In the summer of 2010, SEA will send a research cruise back into the Sargasso Sea to collect plastic from areas that have not yet been sampled. They will use Maximenko’s model as a guide to where to look. These data should help them further define the boundaries of the garbage patch.

It is in the eastern South Pacific, however, that Maximenko’s model predicts the most powerful convergence and therefore perhaps the largest garbage patch. To begin exploring this area, Maximenko and his colleagues have sought the help of Jim Mackey, an adventure sailor who is attempting a solo circumnavigation of the ocean. They are providing Mackey with navigational data and equipment for sampling plastic carried from countries rimming the South Pacific.

Assessing the potential environmental hazards posed by these dense concentrations of floating debris is an especially daunting task. Researches have documented numerous incidences of marine mammals, reptiles, and birds entangled in abandoned fishing gear or choking on plastic bags. But it is the high concentrations of tiny plastic pellets that could potentially alter ecosystems.

In the summer of 2009, Miriam Goldstein, a graduate student studying biological oceanography at the Scripps Institute of Oceanography in La Jolla, Calif., led a research cruise of fellow graduate students into the eastern North Pacific garbage patch to sample the plastic and study its impact. What the students saw surprised them. One hundred consecutive quarter-mile long plankton tows over 1,700 miles of ocean yielded plastic. Goldstein said it was crazy. “Every time we put a plankton net in, we would find these tiny pieces of plastic that looked like confetti or a snow globe.”

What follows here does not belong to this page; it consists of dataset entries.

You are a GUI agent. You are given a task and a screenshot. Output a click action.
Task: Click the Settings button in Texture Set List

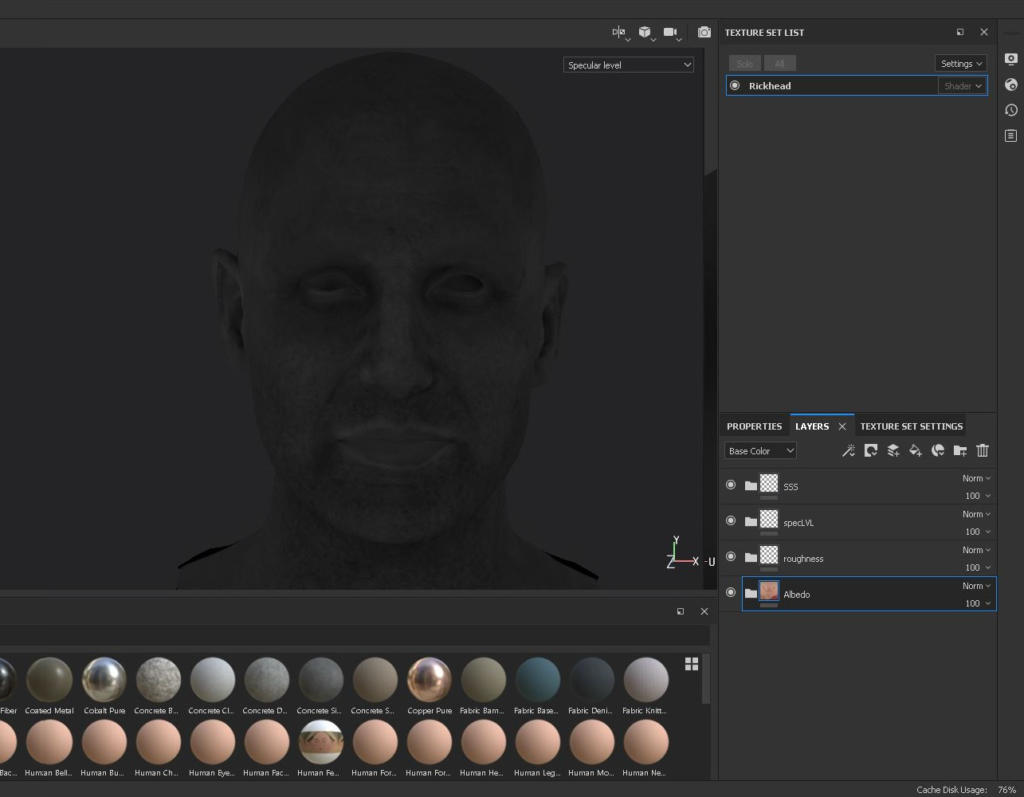pos(960,64)
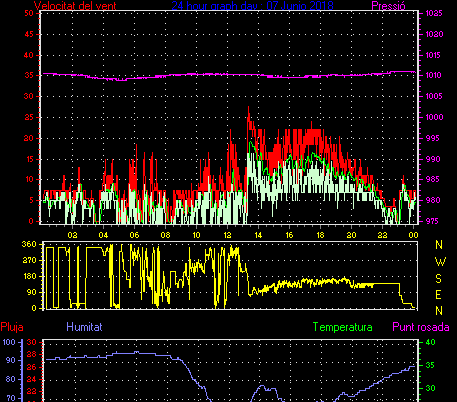Select the 18 hour mark on time axis
Viewport: 457px width, 402px height.
click(x=320, y=235)
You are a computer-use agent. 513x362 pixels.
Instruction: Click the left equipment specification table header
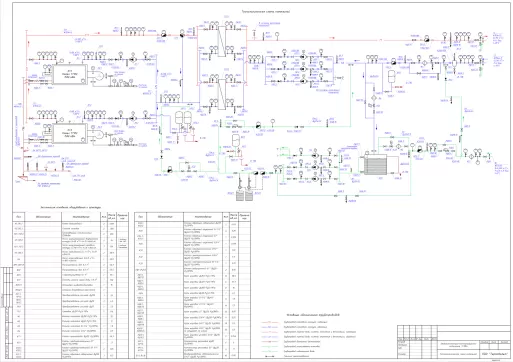click(x=70, y=217)
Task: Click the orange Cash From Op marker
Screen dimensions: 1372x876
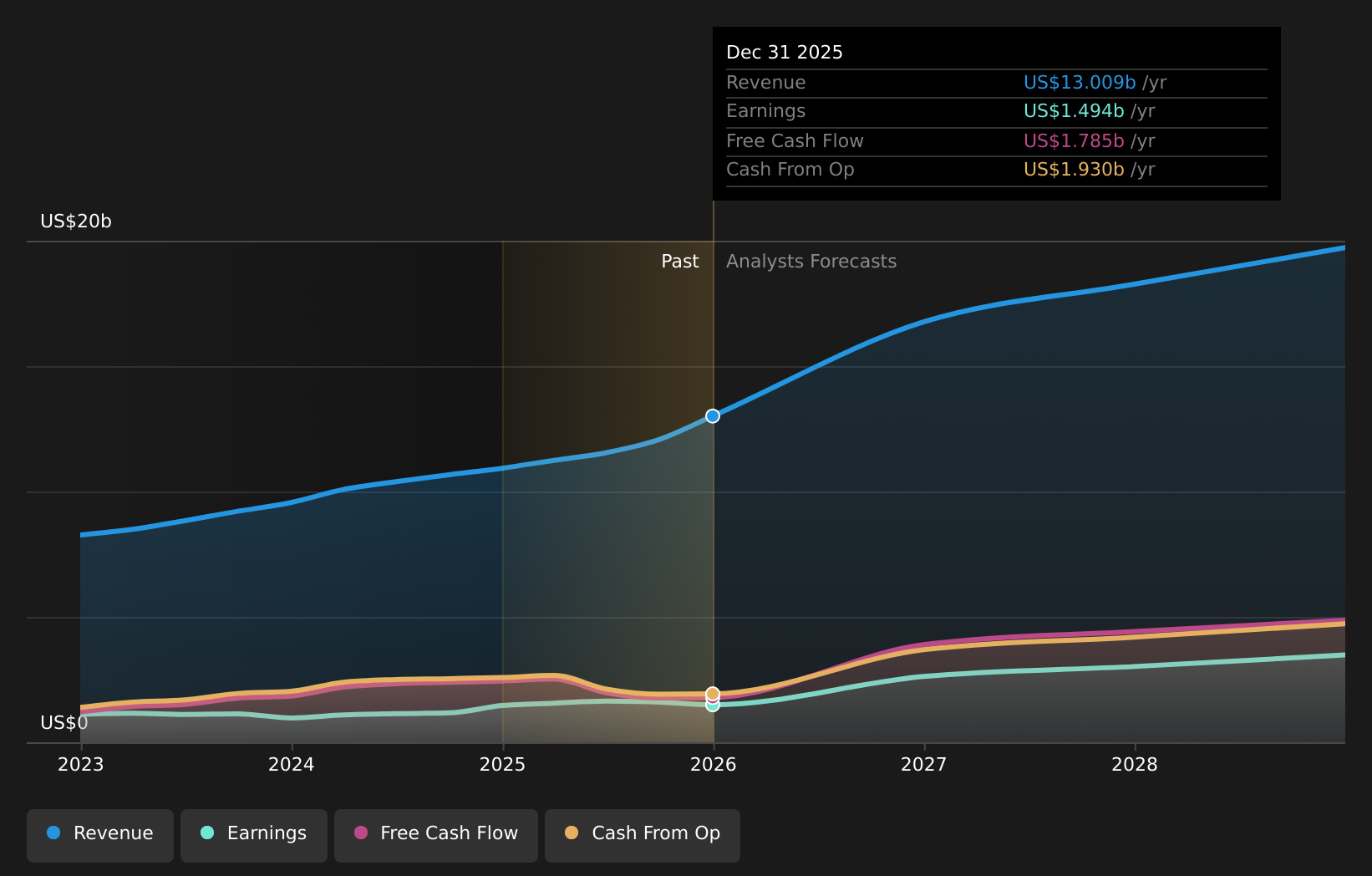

The student researchers addressed a wide variety of questions about the plastic’s impact. Of great concern is the extent to which organisms, from birds to fish to zooplankton, ingest the tiny plastic grains. Studies have shown that Laysan albatross chicks, especially those hatched near a garbage patch in the western North Pacific, have consumed large quantities of plastic. Researchers have also found plastic in the guts of some fish species.

Biologists fear that the plastic may interfere with digestion by clogging the gut or by simply replacing real food and the nutrition it provides. Some plastics may contain toxins. Other plastics may absorb and therefore concentrate toxins from the surrounding water. Theoretically, these toxins could then get passed up the food chain as predators devour the consumers. Given our taste for large predators such as tuna, the toxins could perhaps reach our dinner plates.

Other potential impacts of the plastic are less direct. Goldstein is investigating the extent to which invertebrates such as crabs, shellfish larvae, and barnacles hitch rides on the plastic to parts of the ocean where they are normally not found. The introduction of new species to an area can sometimes change an ecosystem by suppressing native species or altering the food web. Even bacteria colonizing the floating plastic can alter the flow of nutrients in the water.

Goldstein says that the cruise participants are now back in the lab engaged in the time-consuming processes of sorting through the plastic they recovered, dissecting fish, and identifying and cataloging the organisms found on the plastic.

For years, garbage patches, for all their enormity, have remained out of sight. Through the efforts of these scientists and environmental organizations, the scope of the threat that garbage patches pose is just beginning to enter the public’s conscience. Unraveling the interplay between weather patterns and ocean currents that create theses garbage patches remains a daunting challenge. So does unraveling the impact of the plastic on the complex marine ecosystems. The scientists are ready to meet the challenge. The question is whether the world that produces and throws away so much plastic is also ready.